■ **Given instruction A**
List every person or figure named in the essay on "The Fly" below, including the one whose words open it.

■ **Reading passage**
“You’re afraid to dive into the plasma pool, aren’t you? You’re afraid to be destroyed and recreated, aren’t you?” – Seth Brundle
It’s gory, grotesque and disturbing, yet in my personal time capsule of favourite movies of all time, Jeff Goldblum and David Cronenberg’s “The Fly” sticks with me.
Despite having watched it more than a dozen times since 1986, I’d never seen it on the big screen until the other night, when I caught a gorgeous 35mm screening. There’s nothing quite like seeing “The Fly” on a big screen, with an audience screaming along in synchronicity.
Like most of Cronenberg’s movies, “The Fly” hasn’t dated at its core, except for Goldblum and Geena Davis’ big ‘80s hair. The gore is still horrifying, the emotions still tight, and the movie’s fundamental core of a man grasping for knowledge and being burned by its power is as old as Icarus.
It’s a horror movie, with some of the most intensely disturbing mutations and goop of Cronenberg’s visceral career, but it’s also a doomed love story, brought to life by Goldblum and Davis’ immense chemistry (they were a couple at the time).
When I first saw “The Fly,” it was on a battered VHS dub tape someone made for me back in high school. I watched that tape so many times that whenever I see the movie now I expect to see the same tracking glitches the tape had. It was my first Cronenberg, which will screw you up for life.

■ **Listing**
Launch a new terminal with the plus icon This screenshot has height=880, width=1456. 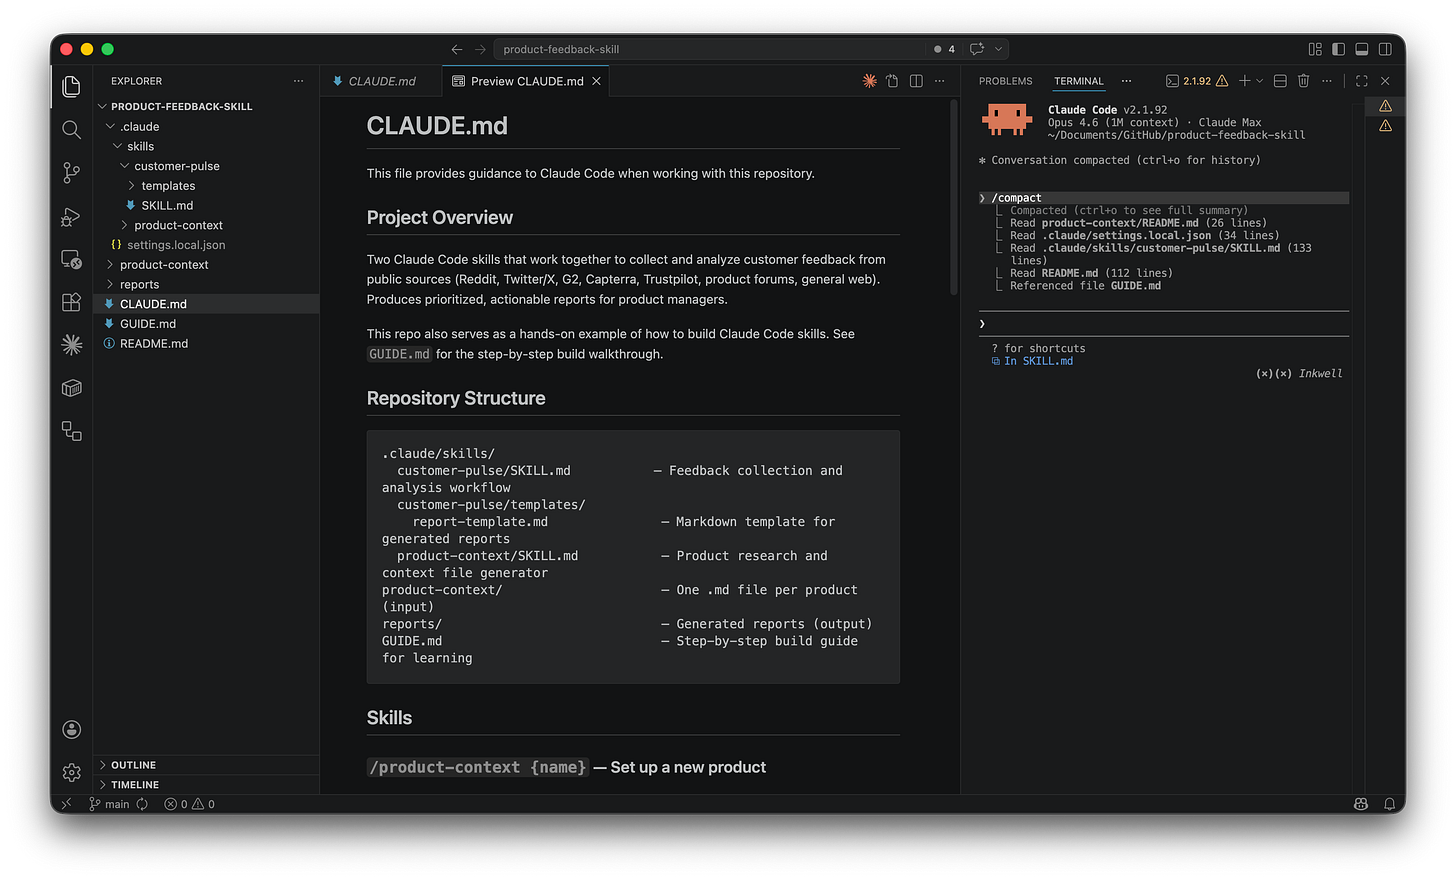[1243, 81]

--

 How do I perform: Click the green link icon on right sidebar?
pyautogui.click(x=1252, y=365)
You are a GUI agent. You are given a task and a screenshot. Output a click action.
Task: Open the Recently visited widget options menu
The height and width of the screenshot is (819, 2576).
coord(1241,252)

■ **Given instruction B**
Rescale the records from the line with "You are a GUI" to the line with "coord(1241,252)", both ends included. Rewrite only those lines, requests included, with every coordinate in the answers multiplied by 1.75 and rounded to a whole number, halves rounded up.

■ **Expected output A**
Seth Brundle, Jeff Goldblum, David Cronenberg, Geena Davis, Icarus

■ **Expected output B**
You are a GUI agent. You are given a task and a screenshot. Output a click action.
Task: Open the Recently visited widget options menu
The height and width of the screenshot is (819, 2576).
coord(2172,441)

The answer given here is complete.